Problem statement
Return each line of the entries below that contains the string "Katy".

(Entries from a data source)
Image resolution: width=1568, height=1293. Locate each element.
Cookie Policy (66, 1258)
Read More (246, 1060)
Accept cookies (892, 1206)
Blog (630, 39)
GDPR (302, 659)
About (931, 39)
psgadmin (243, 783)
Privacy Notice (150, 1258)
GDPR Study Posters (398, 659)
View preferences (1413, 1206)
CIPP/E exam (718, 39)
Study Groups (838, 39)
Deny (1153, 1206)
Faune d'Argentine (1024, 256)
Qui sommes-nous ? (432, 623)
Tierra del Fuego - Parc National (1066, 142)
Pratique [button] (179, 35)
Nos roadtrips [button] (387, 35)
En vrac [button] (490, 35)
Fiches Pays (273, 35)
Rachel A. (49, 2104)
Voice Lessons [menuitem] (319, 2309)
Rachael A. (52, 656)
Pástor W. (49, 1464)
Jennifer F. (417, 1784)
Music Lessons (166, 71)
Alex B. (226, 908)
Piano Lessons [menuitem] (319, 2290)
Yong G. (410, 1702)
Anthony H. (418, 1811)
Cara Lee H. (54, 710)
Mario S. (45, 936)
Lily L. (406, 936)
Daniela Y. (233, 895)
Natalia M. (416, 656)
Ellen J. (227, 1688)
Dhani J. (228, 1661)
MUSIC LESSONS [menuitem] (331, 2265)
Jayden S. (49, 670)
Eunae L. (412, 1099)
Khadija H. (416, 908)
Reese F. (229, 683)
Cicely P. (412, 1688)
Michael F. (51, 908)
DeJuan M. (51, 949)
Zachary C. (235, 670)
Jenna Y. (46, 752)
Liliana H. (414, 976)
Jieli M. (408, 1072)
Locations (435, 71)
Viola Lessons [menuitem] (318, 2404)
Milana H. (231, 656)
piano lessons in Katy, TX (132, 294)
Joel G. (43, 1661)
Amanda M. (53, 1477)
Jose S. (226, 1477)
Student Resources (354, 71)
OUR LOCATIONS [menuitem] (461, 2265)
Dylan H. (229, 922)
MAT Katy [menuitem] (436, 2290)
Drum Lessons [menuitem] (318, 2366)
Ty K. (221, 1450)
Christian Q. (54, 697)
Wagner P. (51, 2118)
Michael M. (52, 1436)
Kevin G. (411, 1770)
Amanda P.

Result of this exercise
piano lessons in Katy, TX (132, 294)
MAT Katy [menuitem] (436, 2290)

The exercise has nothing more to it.